By Marion Maneker, For Art News
The Virginia Museum of Fine Arts’s ground-breaking exhibition, The Dirty South: Contemporary Art, Material Culture, and the Sonic Impulse, is the brainchild of curator Valerie Cassel Oliver. The show brings together several pressing themes in American culture—the essential place of African American art forms in American life and the unique dialogue between art, music and objects of everyday life found in Southern culture.
“Before joining the Virginia museum, she spent 16 years at the Contemporary Arts Museum in Houston and led the visiting-artist program at the School of the Art Institute of Chicago.Now she’s taking on a new challenge: organizing a show about the widespread influence of Black Southern Hip Hop on American culture.We caught up with the curator about her curatorial interests, her podcast obsessions, and what artists she’s been looking at lately”.
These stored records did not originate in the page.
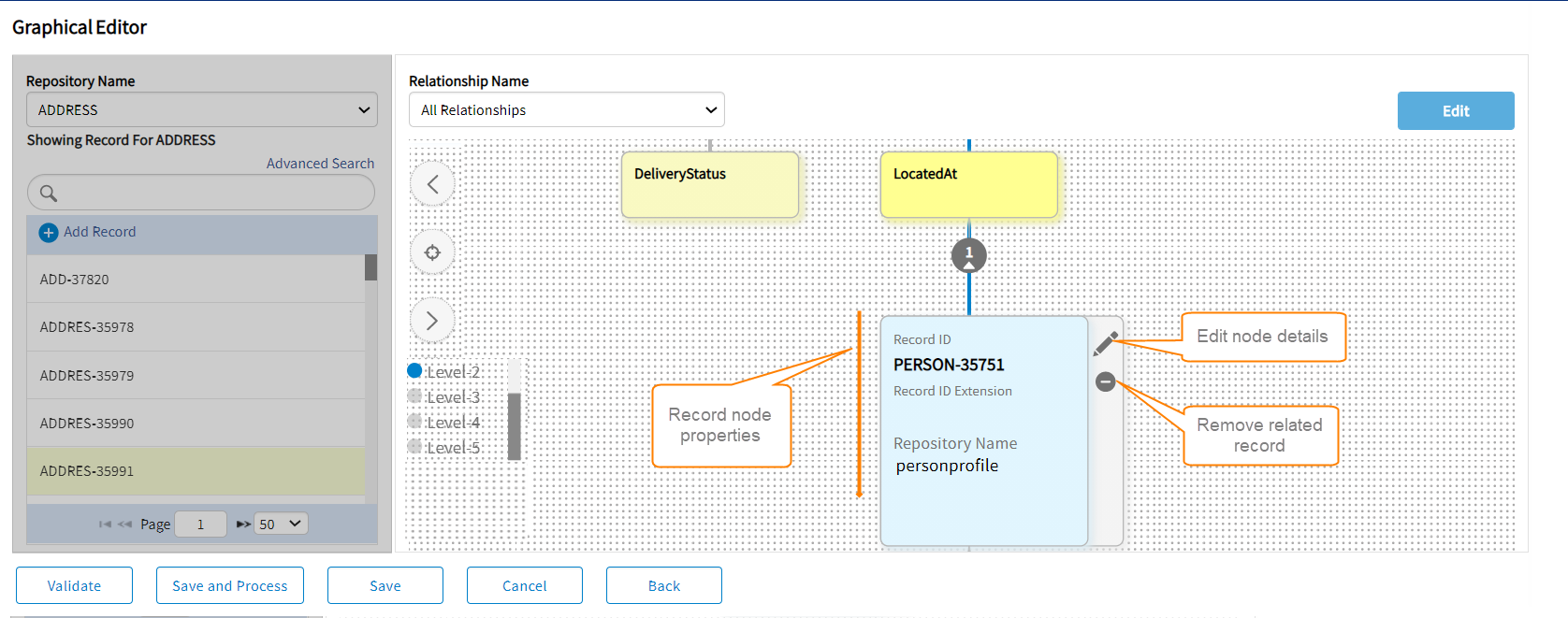This screenshot has width=1568, height=618.
Task: Click the page number input field
Action: (200, 525)
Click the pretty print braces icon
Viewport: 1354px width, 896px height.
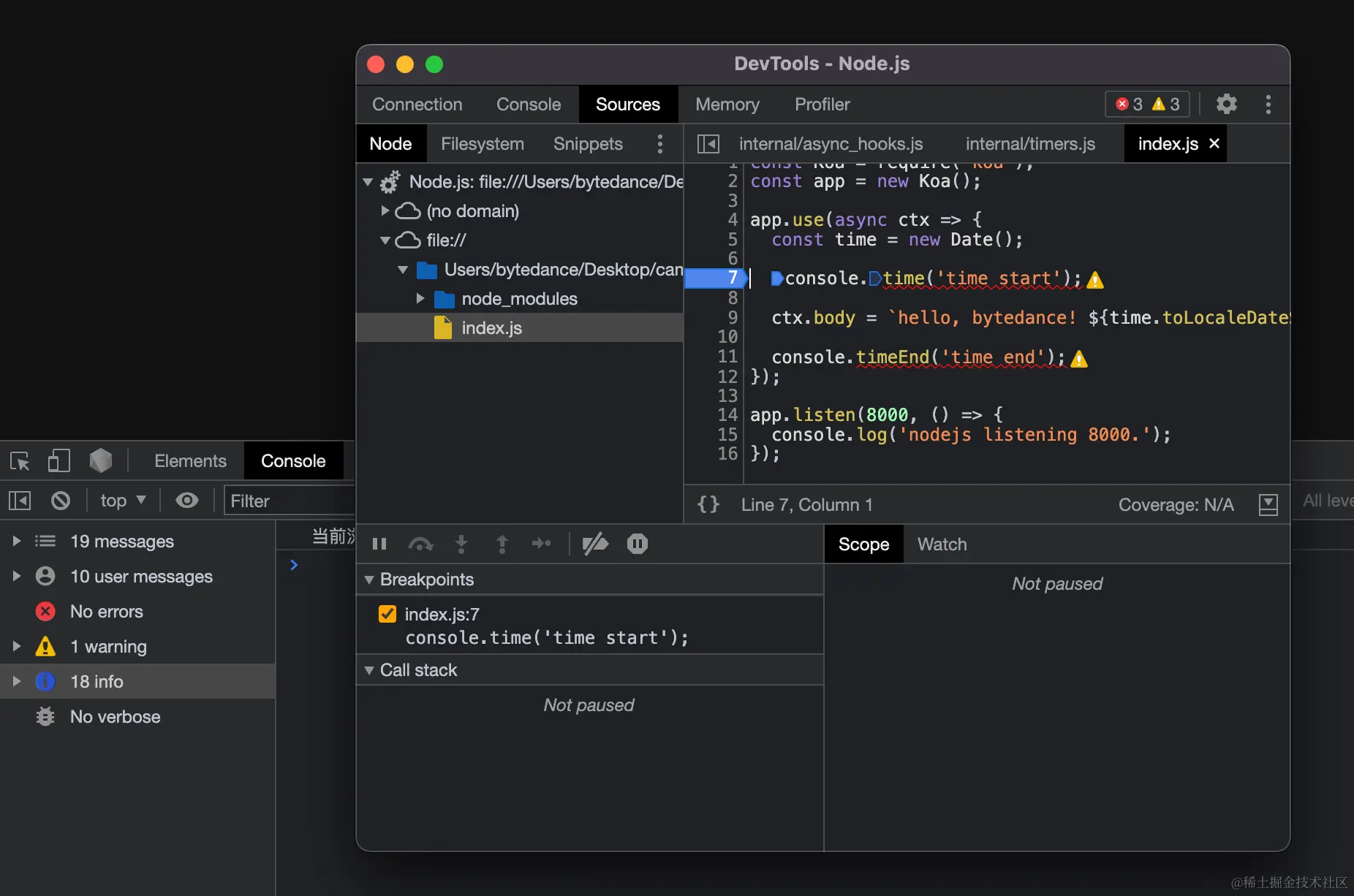click(x=708, y=504)
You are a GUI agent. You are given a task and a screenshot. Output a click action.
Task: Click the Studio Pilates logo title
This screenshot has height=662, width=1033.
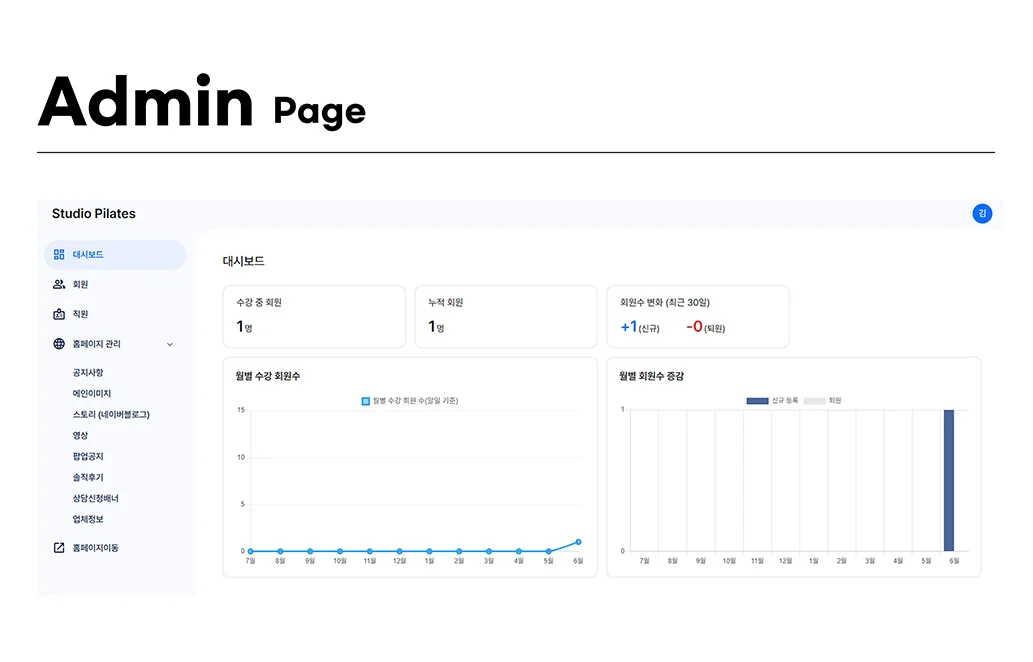point(94,213)
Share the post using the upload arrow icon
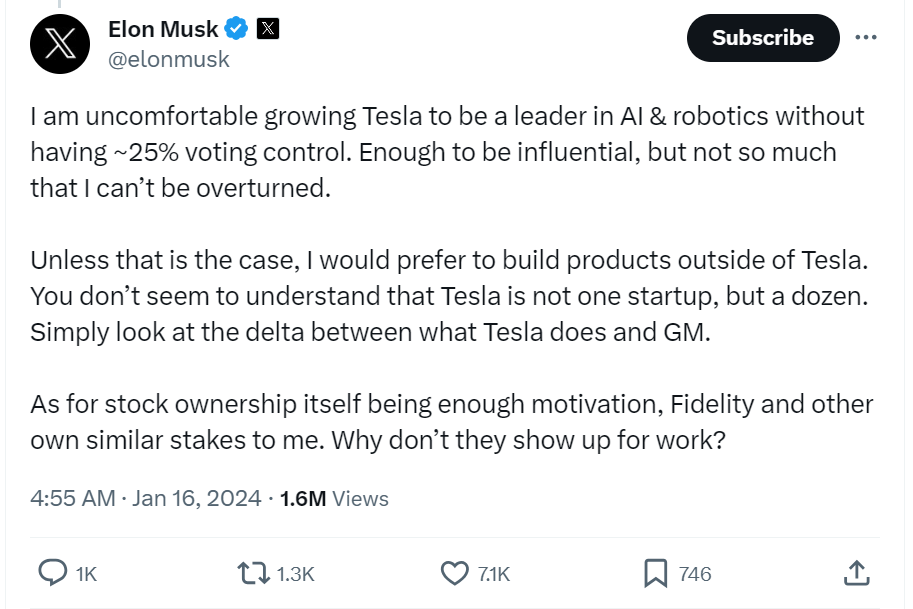Viewport: 913px width, 609px height. point(857,573)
“That call and response between the visual artists and the musicians,” Oliver says in this “ARTnews Live” interview, provoked her interest in the project. The show was also born of her admiration and affection for Southern hip-hop. “The rise of Southern hip-hop really gave a new sense of pride . . . of being Southern” she says. Looking at the genre’s videos and listening to its music, Oliver discerned three main motifs: landscape, religion, and the Black body. The exhibition is organized around these three elements.